The ambiguity we saw in the `Sanitation` `reason` category is now resolved: it was an aggregation of `type`s from both groups. For example, `Schedule a Bulk Item Pickup` lacks an SLA, while `Improper Storage of Trash (Barrels)` (another sanitation task) consistently has one.

**Conclusion**

This rigorous, hierarchical investigation has proven that the missing `sla_target_dt` values are **not missing at random**. They are systematically and intentionally absent for specific types of service requests that do not have formal service level agreements.

Therefore, any attempt at imputation would be analytically unsound, as it would involve manufacturing data where it was never intended to exist.

**Final Decision:** We will **not impute** any values for `sla_target_dt`. We will accept the `NaT` (Not a Time) values as a true and accurate representation of the city's operational processes for those specific service types. This completes our investigation into this column.

In [43]:
# Memory cleanup after SLA investigation (Section 2.5.4)
import gc
del missing_sla_df, sla_by_subject_df, sla_by_reason_df, sla_by_type_df
gc.collect()
print("✓ Memory cleaned after SLA target date investigation")
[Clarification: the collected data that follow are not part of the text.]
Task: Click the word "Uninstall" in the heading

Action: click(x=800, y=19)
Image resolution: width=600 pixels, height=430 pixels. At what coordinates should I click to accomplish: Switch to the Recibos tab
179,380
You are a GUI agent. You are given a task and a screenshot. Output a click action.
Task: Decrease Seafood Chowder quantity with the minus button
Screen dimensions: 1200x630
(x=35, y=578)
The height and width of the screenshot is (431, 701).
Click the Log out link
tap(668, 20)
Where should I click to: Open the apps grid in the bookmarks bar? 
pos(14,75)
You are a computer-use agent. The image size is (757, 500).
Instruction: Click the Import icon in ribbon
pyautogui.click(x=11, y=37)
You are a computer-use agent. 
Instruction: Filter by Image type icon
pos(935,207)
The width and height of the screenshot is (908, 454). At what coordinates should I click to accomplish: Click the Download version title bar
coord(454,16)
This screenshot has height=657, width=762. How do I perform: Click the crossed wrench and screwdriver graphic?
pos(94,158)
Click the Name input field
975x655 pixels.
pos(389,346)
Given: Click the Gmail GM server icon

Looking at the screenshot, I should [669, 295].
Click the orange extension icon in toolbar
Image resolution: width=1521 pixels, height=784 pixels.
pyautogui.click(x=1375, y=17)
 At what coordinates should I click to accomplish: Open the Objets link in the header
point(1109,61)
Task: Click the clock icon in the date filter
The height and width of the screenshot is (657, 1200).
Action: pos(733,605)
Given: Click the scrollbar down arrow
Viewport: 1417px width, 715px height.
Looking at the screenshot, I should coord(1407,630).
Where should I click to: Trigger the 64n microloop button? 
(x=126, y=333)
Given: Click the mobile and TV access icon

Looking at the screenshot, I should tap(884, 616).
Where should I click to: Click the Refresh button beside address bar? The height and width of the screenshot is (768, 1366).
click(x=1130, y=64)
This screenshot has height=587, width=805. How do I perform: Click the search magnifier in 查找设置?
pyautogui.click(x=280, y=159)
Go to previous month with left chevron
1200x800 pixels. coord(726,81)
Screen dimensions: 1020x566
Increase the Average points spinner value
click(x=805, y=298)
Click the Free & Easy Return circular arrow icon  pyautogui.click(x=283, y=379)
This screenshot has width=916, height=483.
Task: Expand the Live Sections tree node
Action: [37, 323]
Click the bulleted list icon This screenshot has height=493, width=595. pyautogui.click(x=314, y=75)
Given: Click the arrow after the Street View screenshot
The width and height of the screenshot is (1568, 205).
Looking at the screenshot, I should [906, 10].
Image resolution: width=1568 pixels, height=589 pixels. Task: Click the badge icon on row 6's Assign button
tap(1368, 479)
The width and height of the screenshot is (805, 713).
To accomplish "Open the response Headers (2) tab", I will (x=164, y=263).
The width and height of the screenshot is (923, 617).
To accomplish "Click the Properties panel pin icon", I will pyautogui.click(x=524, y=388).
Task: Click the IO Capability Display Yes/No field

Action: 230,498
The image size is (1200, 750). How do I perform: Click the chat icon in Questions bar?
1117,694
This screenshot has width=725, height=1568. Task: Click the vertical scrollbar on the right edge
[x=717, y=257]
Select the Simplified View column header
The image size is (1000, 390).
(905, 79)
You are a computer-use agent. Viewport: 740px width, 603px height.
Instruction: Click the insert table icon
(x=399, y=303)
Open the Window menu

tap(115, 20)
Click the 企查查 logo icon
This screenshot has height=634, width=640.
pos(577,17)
✓ Memory cleaned after SLA target date investigation


In [44]:
print("\nUpdated missing values summary:")
summarize_missing_values(df)


Updated missing values summary:


Unnamed: 0,missing_count,missing_percent
sla_target_dt,322583,12.648
closed_dt,202498,7.939
location_street_name,40823,1.601
latitude,31146,1.221
longitude,31146,1.221
location_zipcode,30516,1.196
neighborhood,2502,0.098
case_title,454,0.018
on_time,227,0.009


<a id="2-5-5-investigating-missing-closed-dt"></a>
#### 2.5.5 Investigating Missing `closed_dt`

Now that our investigation of `sla_target_dt` is complete, we will address the next largest category of missing data: `closed_dt`, which is null for **7.94%** of all cases.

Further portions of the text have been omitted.